Now, of course, the geek have inherited the earth. The IT revolution is the work of geeks. Role-playing, once the province of nerds armed with dice, pencil & paper, and tomes of arcance tables and instructions on how to conjure up whole worlds, has gone big business with the advent of processing power capable of making the imagination superfluous for all but those who create the games. And while comic books may still be considered kid's stuff by most, you can't seem to publish a comic book without selling a movie option. Comic books, for better or for worse, supply the material for a significant part of the big-budget productions each year.

However, the blurring of the fringe goes well beyond the mainstreaming - some might say co-optation - of traditional geek territory. The simultaneous differentiation and integration that is one of the primary traits of complexification and globalization constructs a world where the formerly outlandish has become if not the norm then at least so widespread that it is hard to say what the mainstream is anymore. There is something for every taste and if you set your mind to it you can find it. Consequently, where there once were a few small communities of outcasts - or connoisseurs, depending on your perspective, obviously - meeting to perform their strange rites largely in annonymity, now everyone with an obscure hobby has a platform - like this one - from which to announce their existence and activities to the world. The result is a plethora of voices that is nonetheless navigable, thank Google. In principle, it is as easy to look for the complete works of Joss Whedon as it is for those of William Shakespeare.
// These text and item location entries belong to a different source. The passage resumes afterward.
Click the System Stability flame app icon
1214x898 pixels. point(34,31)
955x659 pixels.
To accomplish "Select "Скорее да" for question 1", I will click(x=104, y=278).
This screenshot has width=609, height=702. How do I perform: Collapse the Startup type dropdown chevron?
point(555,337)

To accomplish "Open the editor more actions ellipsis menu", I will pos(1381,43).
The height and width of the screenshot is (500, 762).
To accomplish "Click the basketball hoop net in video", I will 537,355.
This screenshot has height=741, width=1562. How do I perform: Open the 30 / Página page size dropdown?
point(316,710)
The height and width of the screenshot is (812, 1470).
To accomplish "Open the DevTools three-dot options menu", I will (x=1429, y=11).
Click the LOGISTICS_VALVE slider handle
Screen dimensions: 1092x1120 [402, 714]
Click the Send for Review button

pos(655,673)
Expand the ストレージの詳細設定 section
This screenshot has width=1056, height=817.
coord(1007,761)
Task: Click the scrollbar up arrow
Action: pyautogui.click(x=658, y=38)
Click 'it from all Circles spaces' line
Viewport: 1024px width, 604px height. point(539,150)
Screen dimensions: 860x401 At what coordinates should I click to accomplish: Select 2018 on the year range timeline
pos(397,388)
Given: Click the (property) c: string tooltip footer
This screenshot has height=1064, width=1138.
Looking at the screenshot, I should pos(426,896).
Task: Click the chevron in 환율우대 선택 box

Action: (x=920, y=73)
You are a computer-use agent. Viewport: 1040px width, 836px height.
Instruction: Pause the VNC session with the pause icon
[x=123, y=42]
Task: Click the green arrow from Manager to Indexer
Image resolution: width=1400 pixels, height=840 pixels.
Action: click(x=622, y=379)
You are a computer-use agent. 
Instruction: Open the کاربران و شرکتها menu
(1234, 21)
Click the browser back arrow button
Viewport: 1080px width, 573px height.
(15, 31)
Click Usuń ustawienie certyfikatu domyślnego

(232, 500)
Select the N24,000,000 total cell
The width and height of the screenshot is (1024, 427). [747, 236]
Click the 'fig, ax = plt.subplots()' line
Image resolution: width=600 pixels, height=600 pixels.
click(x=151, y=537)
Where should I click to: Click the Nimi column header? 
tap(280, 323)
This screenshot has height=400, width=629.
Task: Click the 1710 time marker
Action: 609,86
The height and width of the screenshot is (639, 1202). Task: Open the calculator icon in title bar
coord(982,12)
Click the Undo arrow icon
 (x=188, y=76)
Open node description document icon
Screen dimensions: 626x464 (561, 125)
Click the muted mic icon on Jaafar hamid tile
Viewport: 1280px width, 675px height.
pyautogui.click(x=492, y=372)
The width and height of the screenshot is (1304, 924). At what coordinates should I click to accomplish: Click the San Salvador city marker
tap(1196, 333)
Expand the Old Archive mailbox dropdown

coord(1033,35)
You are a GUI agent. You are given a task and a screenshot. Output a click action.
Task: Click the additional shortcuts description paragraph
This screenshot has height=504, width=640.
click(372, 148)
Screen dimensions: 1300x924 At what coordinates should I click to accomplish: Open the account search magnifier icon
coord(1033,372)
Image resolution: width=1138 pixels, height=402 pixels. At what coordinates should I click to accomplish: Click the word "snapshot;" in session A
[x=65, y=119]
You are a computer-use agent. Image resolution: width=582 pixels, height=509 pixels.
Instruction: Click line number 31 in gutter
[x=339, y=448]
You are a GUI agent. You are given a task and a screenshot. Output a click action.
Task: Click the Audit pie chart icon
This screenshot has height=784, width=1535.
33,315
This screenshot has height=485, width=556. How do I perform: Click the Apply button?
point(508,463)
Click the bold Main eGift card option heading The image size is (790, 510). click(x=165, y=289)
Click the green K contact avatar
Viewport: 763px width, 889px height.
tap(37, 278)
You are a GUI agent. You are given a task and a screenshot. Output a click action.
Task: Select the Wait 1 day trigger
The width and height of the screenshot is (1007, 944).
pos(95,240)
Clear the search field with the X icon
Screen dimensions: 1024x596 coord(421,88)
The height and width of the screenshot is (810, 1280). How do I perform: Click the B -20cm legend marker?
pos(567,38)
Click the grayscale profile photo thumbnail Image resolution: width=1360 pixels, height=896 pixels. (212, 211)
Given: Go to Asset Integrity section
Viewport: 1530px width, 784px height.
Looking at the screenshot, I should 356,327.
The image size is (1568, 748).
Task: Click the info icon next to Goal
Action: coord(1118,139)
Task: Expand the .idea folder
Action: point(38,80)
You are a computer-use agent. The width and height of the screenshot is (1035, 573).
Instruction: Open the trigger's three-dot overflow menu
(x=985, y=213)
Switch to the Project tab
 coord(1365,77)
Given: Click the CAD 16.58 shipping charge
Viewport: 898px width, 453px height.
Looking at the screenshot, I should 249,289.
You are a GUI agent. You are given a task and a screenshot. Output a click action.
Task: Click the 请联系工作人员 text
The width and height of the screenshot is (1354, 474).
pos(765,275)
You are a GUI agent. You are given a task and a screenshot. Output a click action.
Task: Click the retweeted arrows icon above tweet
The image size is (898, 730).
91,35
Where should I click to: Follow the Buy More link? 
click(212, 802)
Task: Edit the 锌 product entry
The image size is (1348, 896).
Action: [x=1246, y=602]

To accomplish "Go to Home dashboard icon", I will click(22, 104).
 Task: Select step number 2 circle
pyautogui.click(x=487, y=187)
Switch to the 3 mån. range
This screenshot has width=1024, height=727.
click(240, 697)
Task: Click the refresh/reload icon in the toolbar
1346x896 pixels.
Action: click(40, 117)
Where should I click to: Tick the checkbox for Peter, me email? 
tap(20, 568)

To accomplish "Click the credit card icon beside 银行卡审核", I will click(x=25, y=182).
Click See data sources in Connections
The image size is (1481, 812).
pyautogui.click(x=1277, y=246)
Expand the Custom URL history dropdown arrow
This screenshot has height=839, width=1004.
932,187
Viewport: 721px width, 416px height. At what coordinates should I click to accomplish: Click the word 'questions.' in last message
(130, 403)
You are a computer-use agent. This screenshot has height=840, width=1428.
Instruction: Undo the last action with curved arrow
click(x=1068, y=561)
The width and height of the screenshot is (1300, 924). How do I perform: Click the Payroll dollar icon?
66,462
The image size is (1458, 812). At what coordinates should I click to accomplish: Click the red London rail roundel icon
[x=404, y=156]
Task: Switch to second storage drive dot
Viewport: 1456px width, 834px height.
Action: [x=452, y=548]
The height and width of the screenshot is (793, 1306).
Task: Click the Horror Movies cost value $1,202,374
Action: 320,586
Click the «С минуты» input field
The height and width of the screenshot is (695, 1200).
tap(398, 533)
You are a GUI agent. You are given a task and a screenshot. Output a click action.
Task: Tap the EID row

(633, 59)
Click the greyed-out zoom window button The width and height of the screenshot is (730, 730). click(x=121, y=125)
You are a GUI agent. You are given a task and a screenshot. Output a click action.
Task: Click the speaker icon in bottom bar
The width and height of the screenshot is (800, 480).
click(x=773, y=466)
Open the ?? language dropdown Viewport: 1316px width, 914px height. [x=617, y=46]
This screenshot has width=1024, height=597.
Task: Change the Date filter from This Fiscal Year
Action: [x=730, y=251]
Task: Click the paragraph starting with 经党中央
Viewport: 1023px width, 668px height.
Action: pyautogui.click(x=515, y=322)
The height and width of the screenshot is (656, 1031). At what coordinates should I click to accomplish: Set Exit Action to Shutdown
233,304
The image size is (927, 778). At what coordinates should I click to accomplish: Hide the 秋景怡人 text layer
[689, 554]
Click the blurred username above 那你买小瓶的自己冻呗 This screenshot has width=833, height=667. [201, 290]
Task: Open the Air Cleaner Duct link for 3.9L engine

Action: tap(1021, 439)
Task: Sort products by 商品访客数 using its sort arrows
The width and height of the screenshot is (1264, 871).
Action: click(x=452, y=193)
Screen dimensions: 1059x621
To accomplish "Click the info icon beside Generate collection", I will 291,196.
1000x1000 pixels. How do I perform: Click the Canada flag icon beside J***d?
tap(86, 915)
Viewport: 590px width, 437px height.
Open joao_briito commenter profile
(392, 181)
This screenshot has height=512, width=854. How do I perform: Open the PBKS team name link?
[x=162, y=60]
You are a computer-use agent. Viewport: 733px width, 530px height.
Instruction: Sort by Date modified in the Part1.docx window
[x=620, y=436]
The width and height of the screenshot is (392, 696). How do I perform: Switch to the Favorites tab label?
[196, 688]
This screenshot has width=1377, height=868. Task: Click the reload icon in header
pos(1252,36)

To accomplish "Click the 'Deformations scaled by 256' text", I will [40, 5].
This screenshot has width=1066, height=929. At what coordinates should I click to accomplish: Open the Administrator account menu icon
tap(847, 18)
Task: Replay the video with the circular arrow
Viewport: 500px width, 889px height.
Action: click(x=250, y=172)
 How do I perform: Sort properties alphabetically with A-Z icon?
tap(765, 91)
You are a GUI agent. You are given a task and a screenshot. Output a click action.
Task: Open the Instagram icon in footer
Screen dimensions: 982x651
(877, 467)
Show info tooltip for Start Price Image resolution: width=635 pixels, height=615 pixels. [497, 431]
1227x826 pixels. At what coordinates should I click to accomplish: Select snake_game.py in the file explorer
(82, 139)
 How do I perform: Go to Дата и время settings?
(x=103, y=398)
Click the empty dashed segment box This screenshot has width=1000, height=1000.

To repeat my question from the beginning, where, then, is the fringe here? I suppose it is appropriate in a time of search engines to define the fringe in terms of statistics. The fringe is where a search term doesn't return you hits in the 7 figure range and up. The fringe is where a picture search doesn't show you exactly who and what you want to see. The fringe is that last piece of actual or virtual real estate that hasn't been colonized to the extent that it would take you the rest of your life to see and read everything that's been posted about it. The fringe may be a vast stretch of cyberspace - and many would say that cyberspace is the fringe's natural habitat - but its individual components are the tiny refuges of those who are not interested in the scores from last weekends' Bundesliga matches or who got kicked off American Idol.
What lurks there? Who knows. Let's go find out!